Below are the notes used for the video:
Up vs. Down?
- Upcut for router table; Using the downcut on the router table with a gnarlier grain wood can push the workpiece up off the table if you’re not expecting it.
- Caveat – Down for pushing against a template for reduced tearout.
- Avoid an “enveloped cut” where the bit is surrounded on three sides by wood, instead of rough cutting close to the line and trimming off 1/16” or so.
- If you’re going to envelope the bit, we recommend a single-direction bit instead of the compression, which can get a little jumpy when it’s buried. The single direction is pulling the chips out quickly and not letting them pack into the cut pocket like a compression would.
- Interior corners may require a smaller diameter bit.

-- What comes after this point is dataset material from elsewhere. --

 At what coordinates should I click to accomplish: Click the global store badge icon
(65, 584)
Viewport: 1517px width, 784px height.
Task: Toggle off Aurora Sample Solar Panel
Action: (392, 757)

- Router speed is another issue that comes up, especially in the ¼” bits. Most guys install the bit and turn it up to full speed, but chip load applies to all spiral bits, regardless of CNC or router use. Turning the speed up to 27,000RPM + can make the bit erratic as well as cause it to dull quicker because it’s cutting dust and overheating (rubbing vs cutting). 16,000-18,000 is the recommended speed for all spirals.
- Router size is also important. A solid carbide bit is more brittle than a standard steel shank tool, we have guys sticking a ¼” bit into a 3HP+ router and over-torquing and snapping the bit after it hits a dense pocket of wood or the user moves the router too fast. The thinner ¼” work really well on the smaller trim routers, but a larger router will do much better with a ½” bit.
- The compression isn’t necessarily the ‘ultimate’ bit for trimming. It may produce the most crisp edges but most of the time, you’re going to round over or chamfer the edge anyways, so a little fuzz doesn’t really matter in the long run.
- Integrated depth stop on the ⅞” bit. You can’t take a massive bite. It just won’t allow it.